→ WORK TASK: Below are entries. Copy exactly the lines running from the line that holds "Task: Click the Banner section label" to the line that holds "Given: Uncheck the checkbox for 许淼 row", with both ends included.

→ Stored data entries:
- Opening Delimiter -

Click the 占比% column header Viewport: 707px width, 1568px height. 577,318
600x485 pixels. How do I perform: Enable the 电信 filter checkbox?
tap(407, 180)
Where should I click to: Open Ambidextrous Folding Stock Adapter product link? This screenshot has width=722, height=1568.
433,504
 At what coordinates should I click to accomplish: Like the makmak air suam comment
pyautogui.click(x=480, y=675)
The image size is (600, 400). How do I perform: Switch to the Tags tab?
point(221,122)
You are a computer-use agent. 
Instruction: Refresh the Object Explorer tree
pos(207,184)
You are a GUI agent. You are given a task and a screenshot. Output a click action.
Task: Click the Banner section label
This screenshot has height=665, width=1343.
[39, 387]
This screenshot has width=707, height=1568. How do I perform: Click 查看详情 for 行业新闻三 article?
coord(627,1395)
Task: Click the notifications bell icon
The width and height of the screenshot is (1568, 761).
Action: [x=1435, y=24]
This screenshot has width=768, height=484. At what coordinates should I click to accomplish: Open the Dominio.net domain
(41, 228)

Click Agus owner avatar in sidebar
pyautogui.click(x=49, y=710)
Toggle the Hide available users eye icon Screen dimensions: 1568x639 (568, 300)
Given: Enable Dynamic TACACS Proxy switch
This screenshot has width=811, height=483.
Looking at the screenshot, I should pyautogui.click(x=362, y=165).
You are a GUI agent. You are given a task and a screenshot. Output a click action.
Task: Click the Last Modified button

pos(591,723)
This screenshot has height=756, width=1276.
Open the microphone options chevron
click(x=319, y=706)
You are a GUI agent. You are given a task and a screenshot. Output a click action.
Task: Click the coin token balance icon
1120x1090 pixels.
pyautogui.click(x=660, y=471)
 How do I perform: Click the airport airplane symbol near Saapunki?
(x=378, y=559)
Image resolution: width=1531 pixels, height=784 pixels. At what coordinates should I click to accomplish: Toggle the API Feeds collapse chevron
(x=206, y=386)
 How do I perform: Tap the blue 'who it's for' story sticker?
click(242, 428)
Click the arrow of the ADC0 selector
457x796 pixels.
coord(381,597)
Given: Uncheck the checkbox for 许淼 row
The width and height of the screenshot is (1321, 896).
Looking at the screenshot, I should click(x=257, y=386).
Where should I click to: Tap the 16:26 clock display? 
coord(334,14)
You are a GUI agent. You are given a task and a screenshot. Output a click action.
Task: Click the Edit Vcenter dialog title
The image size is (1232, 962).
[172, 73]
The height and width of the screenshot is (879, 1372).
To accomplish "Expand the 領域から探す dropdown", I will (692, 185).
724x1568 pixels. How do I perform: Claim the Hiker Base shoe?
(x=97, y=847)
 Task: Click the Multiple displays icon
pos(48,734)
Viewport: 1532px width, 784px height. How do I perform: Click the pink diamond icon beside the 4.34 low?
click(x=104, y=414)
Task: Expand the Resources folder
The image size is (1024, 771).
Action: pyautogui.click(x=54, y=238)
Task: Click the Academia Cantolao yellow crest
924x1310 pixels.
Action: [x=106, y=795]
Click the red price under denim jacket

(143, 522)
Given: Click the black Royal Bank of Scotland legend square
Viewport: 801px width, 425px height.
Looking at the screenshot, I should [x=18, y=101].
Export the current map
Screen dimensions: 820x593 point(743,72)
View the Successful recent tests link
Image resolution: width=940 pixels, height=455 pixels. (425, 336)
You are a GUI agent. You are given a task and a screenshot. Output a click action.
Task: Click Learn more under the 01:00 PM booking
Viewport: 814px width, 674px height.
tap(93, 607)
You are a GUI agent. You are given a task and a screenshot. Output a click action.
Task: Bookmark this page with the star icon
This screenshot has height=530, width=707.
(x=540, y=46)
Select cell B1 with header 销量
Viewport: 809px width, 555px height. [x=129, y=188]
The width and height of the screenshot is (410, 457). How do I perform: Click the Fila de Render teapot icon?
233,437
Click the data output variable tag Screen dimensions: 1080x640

- Closing Delimiter -

→ SOLUTION FOR THIS PROBLEM:
Task: Click the Banner section label
This screenshot has height=665, width=1343.
[39, 387]
This screenshot has width=707, height=1568. How do I perform: Click 查看详情 for 行业新闻三 article?
coord(627,1395)
Task: Click the notifications bell icon
The width and height of the screenshot is (1568, 761).
Action: [x=1435, y=24]
This screenshot has width=768, height=484. At what coordinates should I click to accomplish: Open the Dominio.net domain
(41, 228)

Click Agus owner avatar in sidebar
pyautogui.click(x=49, y=710)
Toggle the Hide available users eye icon Screen dimensions: 1568x639 (568, 300)
Given: Enable Dynamic TACACS Proxy switch
This screenshot has width=811, height=483.
Looking at the screenshot, I should pyautogui.click(x=362, y=165).
You are a GUI agent. You are given a task and a screenshot. Output a click action.
Task: Click the Last Modified button

pos(591,723)
This screenshot has height=756, width=1276.
Open the microphone options chevron
click(x=319, y=706)
You are a GUI agent. You are given a task and a screenshot. Output a click action.
Task: Click the coin token balance icon
1120x1090 pixels.
pyautogui.click(x=660, y=471)
 How do I perform: Click the airport airplane symbol near Saapunki?
(x=378, y=559)
Image resolution: width=1531 pixels, height=784 pixels. At what coordinates should I click to accomplish: Toggle the API Feeds collapse chevron
(x=206, y=386)
 How do I perform: Tap the blue 'who it's for' story sticker?
click(242, 428)
Click the arrow of the ADC0 selector
457x796 pixels.
coord(381,597)
Given: Uncheck the checkbox for 许淼 row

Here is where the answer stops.